==== Supplied data

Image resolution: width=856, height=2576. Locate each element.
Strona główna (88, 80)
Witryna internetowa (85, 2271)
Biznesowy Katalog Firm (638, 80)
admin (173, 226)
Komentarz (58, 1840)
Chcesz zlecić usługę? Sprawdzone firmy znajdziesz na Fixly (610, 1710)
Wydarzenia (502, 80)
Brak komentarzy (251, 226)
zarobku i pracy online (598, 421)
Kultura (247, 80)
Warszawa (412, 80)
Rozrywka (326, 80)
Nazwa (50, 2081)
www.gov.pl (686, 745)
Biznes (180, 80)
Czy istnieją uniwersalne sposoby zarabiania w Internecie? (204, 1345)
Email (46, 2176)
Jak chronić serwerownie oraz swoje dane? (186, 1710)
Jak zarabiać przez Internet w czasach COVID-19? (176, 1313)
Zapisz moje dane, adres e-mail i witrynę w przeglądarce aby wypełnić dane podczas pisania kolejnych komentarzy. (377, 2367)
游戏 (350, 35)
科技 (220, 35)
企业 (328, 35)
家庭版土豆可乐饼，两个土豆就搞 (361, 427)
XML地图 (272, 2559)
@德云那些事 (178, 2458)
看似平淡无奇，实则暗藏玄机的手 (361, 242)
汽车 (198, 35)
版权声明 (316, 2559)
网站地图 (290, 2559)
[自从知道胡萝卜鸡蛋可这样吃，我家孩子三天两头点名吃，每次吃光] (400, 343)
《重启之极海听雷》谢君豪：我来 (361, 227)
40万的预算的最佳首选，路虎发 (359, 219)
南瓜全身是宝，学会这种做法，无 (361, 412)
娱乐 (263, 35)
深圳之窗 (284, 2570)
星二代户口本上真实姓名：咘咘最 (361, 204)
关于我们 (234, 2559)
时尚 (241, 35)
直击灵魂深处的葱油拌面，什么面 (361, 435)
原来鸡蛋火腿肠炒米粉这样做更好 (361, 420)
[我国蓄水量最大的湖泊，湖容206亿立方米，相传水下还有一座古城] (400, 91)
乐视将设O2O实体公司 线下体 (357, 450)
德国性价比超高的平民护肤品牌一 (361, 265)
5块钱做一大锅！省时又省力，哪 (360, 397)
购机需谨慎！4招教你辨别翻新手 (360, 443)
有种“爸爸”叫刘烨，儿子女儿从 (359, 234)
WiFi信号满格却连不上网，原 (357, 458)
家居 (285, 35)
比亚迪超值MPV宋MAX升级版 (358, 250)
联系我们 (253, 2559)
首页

========

Assignment: Starting at the line that contains "时尚 (241, 35)", print every line through the last one of the records, exactly and with nothing else.

Reply to the exercise:
时尚 (241, 35)
直击灵魂深处的葱油拌面，什么面 (361, 435)
原来鸡蛋火腿肠炒米粉这样做更好 (361, 420)
[我国蓄水量最大的湖泊，湖容206亿立方米，相传水下还有一座古城] (400, 91)
乐视将设O2O实体公司 线下体 (357, 450)
德国性价比超高的平民护肤品牌一 (361, 265)
5块钱做一大锅！省时又省力，哪 (360, 397)
购机需谨慎！4招教你辨别翻新手 (360, 443)
有种“爸爸”叫刘烨，儿子女儿从 (359, 234)
WiFi信号满格却连不上网，原 (357, 458)
家居 (285, 35)
比亚迪超值MPV宋MAX升级版 (358, 250)
联系我们 (253, 2559)
首页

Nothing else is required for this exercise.